Mr Archibald, who works as a youth mentor, says there is a sense of urgency following the protests; they helped get the message about discrimination out, but people needed more resources to take away so they could help deal with the issues.

The event will showcase each speaker’s personal stories and encourage listeners to keep an open mind in understanding racism within local communities. 

“I wanted to create an event with a different approach, 

a global dynamic, so when people turn up they can gain an understanding that a few weeks of protesting is not just random, it’s a result of hundreds of years of racial divide.”

Mr Archibald said going to a BLM rally in Perth made him think about his own history; his parents immigrated from Jamaica to the United Kingdom, and he knows only too well the traumatic effects of racial discrimination. 

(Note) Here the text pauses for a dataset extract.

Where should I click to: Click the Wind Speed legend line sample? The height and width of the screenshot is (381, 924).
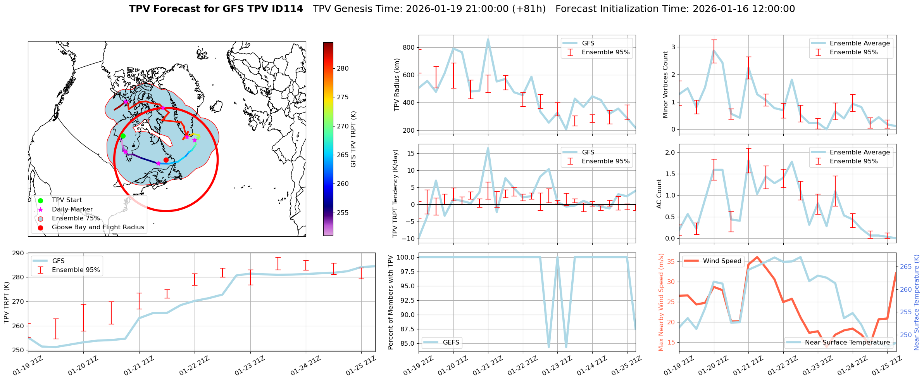pos(691,261)
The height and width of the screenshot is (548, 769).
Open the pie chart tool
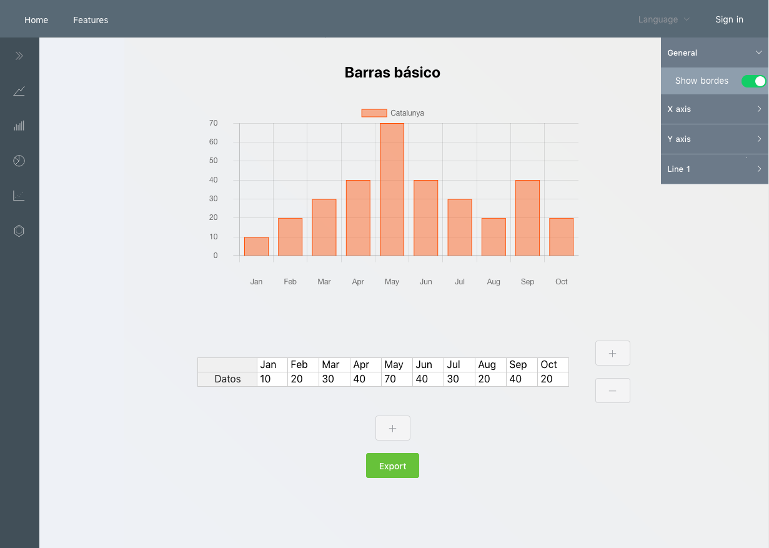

“While we seem to be living a normal life there’s all this trauma embedded in us and it’s been a battle for most of our lives; how we are perceived in society, the assumptions based upon race. 

“Having a variety of black perspective may offer a deeper insight into race relations, and we just want to walk together equally.” Mr Archibald said.

Mr Bradfield says he wants to use storytelling platforms to try to bring Australians together: “When understanding stories we need to consider the context, allow the conversations to keep happening so the younger generations don’t have to suffer the angst we have.”